### [Consigne]
Rédigez la suite de l'article sur le travail par grand froid au Canada, en commençant après sa dernière phrase.

### [Extrait de texte]
+===+

Pratiques | International | publié le : 07.01.2014 | LUDOVIC HITZMANN

De novembre jusqu’à la fin mars, les travailleurs doivent affronter de grands froids, la neige et la glace presque quotidiennement. Les autorités ont responsabilisé les employeurs et les entreprises ont dû adapter leur organisation du travail aux températures négatives.

Le 3 février 1947, la température avait atteint -62,8 degrés Celsius dans le Yukon, à Snag, l’une des villes qui fut le théâtre de la ruée vers l’or au Canada. C’est un record inégalé dans le pays mais, l’hiver, le mercure oscille régulièrement de -10 °C à -30 °C dans les principales villes canadiennes et les entreprises ne peuvent s’exonérer de cette réalité géographique et climatique. Selon la Commission de la santé et de la sécurité du travail du Québec (CSST), « entre 2007 et 2011, au Québec, 63 salariés ont subi un accident de travail causé par le froid ».

Les travailleurs des secteurs du bâtiment et de la foresterie sont les plus exposés à ces froids polaires. Salarié dans l’industrie de la construction, le Québécois Alain Brazeau confie : « Il n’y a vraiment qu’une seule règle l’hiver : rester dehors le moins longtemps possible. » Outre l’obligation d’être chaudement vêtu de plusieurs couches plutôt que d’un seul vêtement très chaud, la CSST demande aux employeurs de « réorganiser le travail pour accomplir les tâches à l’extérieur durant les périodes les plus chaudes de la journée ».

Si le Centre canadien d’hygiène et de sécurité au travail (CCHST) précise « qu’aucune limite n’est prévue pour le travail à l’extérieur par temps de froid », le législateur a encadré l’activité dans ces conditions, particulièrement au Québec, toujours plus “social” que les autres provinces. Les abris doivent être chauffés, les poignées de porte munies d’isolants thermiques et les locaux maintenus à 20 °C pour les salles à manger et de 12 °C à 20 °C pour les autres pièces.

+===+

### [Données fournies]
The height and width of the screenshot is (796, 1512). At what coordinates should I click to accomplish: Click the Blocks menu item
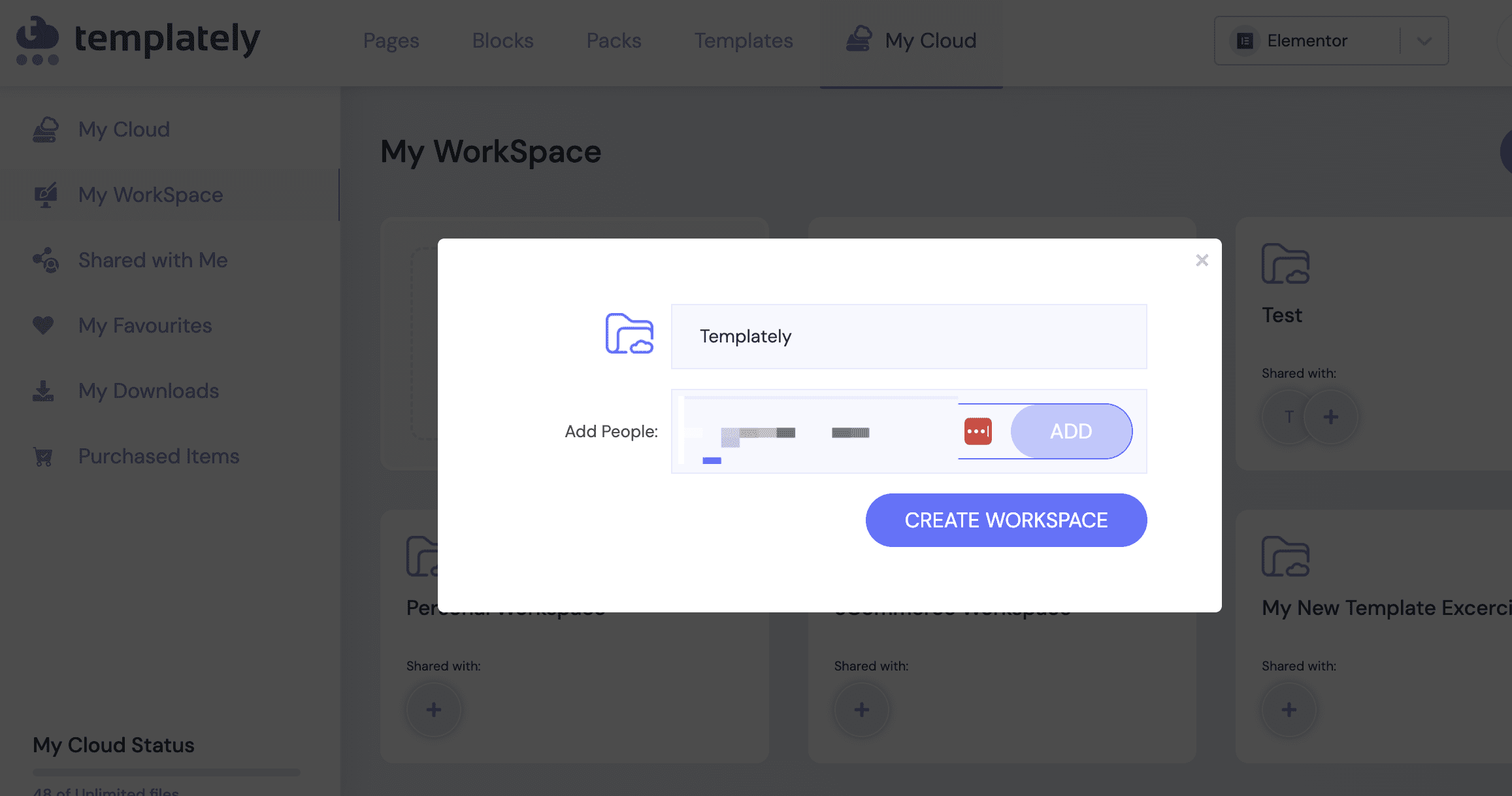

+===+

### [Production attendue]
Information régulière auprès des entreprises

La CCHST est un organisme consultatif fédéral, mais chaque province applique sa propre législation sur les risques professionnels. Ainsi, au Québec depuis 1999, la CSST peut mener une enquête en cas d’accident, demander l’indemnisation du travailleur blessé et engager la responsabilité de l’employeur. Jusqu’à -15 °C, le froid, même s’il est surveillé avec attention, est moins handicapant. « En deçà, nous restons le plus possible à l’intérieur dans des abris et faisons travailler les machines. L’hiver, nos employeurs sont plus tolérants. Mais même la machinerie souffre dans le froid, ce que les patrons n’aiment pas », souligne Alain Brazeau. La CSST quant à elle mène un travail d’information régulier auprès des entreprises, encourageant les travailleurs du froid à exercer une surveillance mutuelle entre collègues et précise : « L’employeur effectue une surveillance du milieu de travail par la prise de mesures de la température et de la vitesse de l’air. »

Les experts du CCHST exigent en effet que les périodes de travail, mesurées par tranches de quatre heures, comprennent des pauses plus ou moins nombreuses selon le froid, mais aussi selon le vent : « Les périodes de réchauffement sont de 10 minutes dans un endroit chauffé, et ont normalement lieu toutes les deux heures. Une longue pause est prévue à la fin de la période de quatre heures. » Lorsque la température atteint -25 °C (par vent faible), les travailleurs ont droit à au moins deux pauses toutes lesquatre heures et ils ne doivent pas travailler dehors plus de 75 minutes. Par -40 °C, la limite d’exposition à l’extérieur est de 30 minutes.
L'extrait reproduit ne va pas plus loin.